Matin de Novembre, c. 1910 signed 'Guy Rose' (lower right) and inscribed 'Guy Rose / Matin de Novembre' (on the reverse) oil on canvas 28 3/4 x 23 3/4in overall: 33 x 28in
PROVENANCE: Collection of the artist Lilla Cabot Perry Thence by descent to the present family owner
Guy and Ethel Rose bought a stone cottage in Giverny in 1899. They spent many summers there over the next thirteen years. Guy's painting style was deeply influenced by Claude Monet and his paintings of scenes in and around Giverny reflect this. Many American artists visited Giverny in these years in hopes of meeting and working with Monet. But Monet worked independently and interacted with only a few of these artists. One exception was Guy Rose, who probably met Monet through the artist Lilla Cabot Perry. Perry was a neighbor and became a close friend to Ethel and Guy Rose. She had moved to Giverny ten years earlier after seeing Monet's work in a Paris Gallery. She eventually developed a close relationship with Monet and went on to befriend many American artists as they traveled through Giverny. We do not know how she came to this painting, but Matin de Novembre was once owned by Lilla Cabot Perry.

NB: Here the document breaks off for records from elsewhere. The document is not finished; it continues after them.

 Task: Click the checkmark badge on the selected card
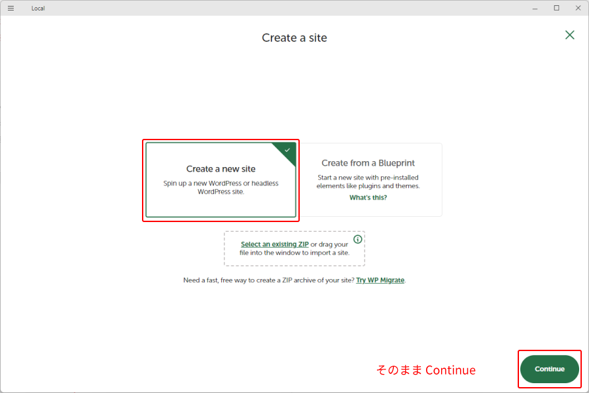click(287, 151)
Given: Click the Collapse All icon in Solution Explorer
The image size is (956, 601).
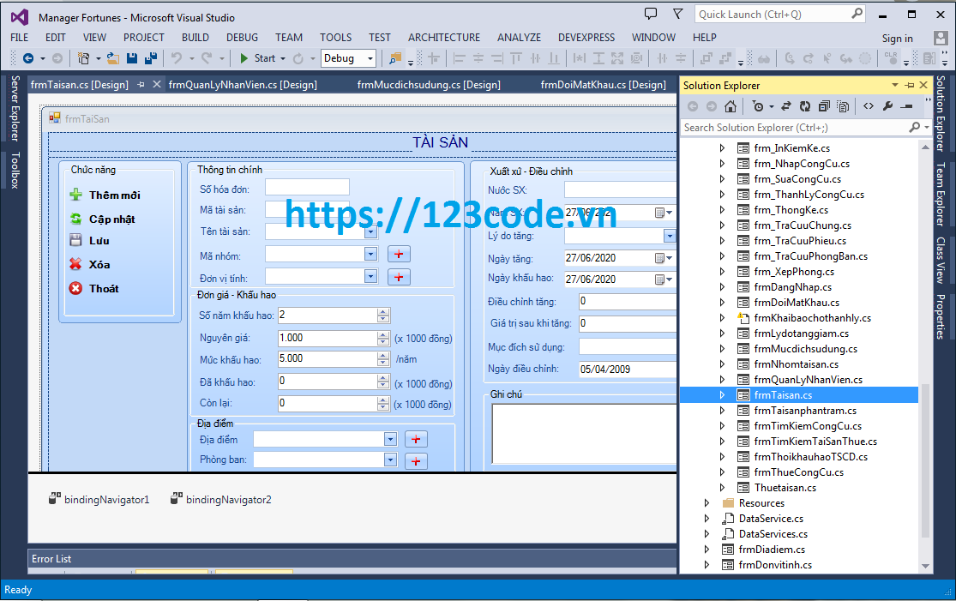Looking at the screenshot, I should [x=824, y=105].
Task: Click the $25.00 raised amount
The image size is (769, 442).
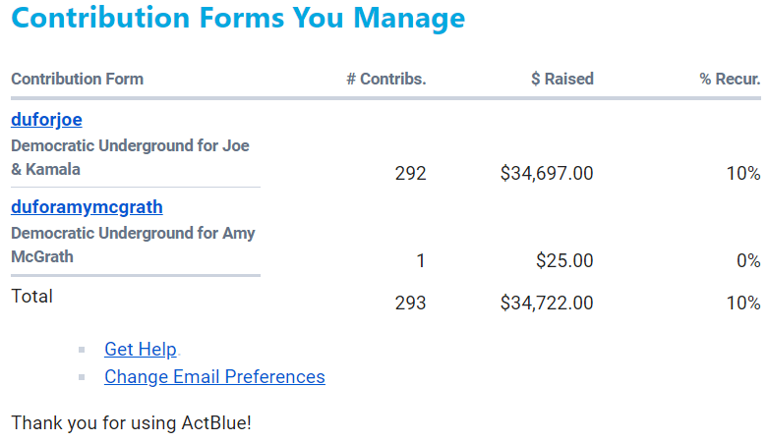Action: (564, 260)
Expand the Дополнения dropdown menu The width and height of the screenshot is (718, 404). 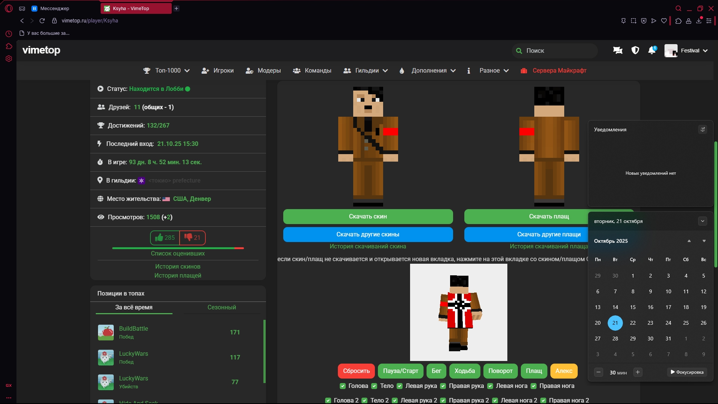click(428, 71)
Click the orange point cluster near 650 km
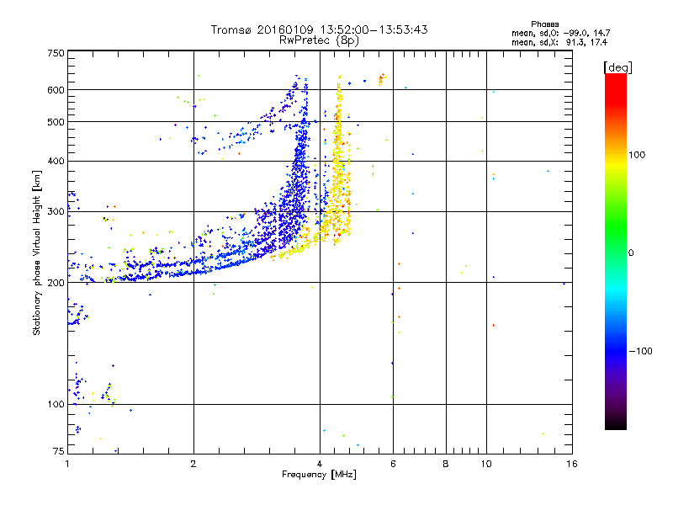The height and width of the screenshot is (505, 673). coord(382,79)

Monet's estate is located near a small branch of the Epte River. It is on this river that Monet painted The Boat at Giverny in 1887. The scene depicts three girls in one of Monet's rowboats. This and another boat were fixtures on the estate and many artists used them as elements in their paintings. As the years passed, the boats were left unused and gradually became unusable. But their value compositionally remained and artists such as Rose, Frederick Frieseke, Louis Ritman, Edmund Greacen and Lawton Parker used them in several of their paintings. Guy Rose painted at least four different paintings from a similar vantage point along the Epte river in 1910. Each work depicts the scene in varying casts of light and color. No doubt Rose was thinking of Monet's practice of painting the same scene at different times of the day in order to capture the changes in color and light.
In Matin de Novembre, much of the focus is on the water's reflection. The painting appears monochromatic, and yet on closer inspection Rose has given the viewer a rich variety of subtle blues, greens, pinks, purple, lavender and yellows. He has no doubt captured the scene precisely as he found it on that early November morning. The stillness of the river and the absence of people add to the effect of a moody, calm morning. Rose loved the solitude of nature. As Ethel Rose wrote of her husband, he 'loved the country and was always happy when alone and occupied'. Matin de Novembre typifies the classic Impressionist style as seen through the eyes of those witnessing Giverny at its grandest and most influential.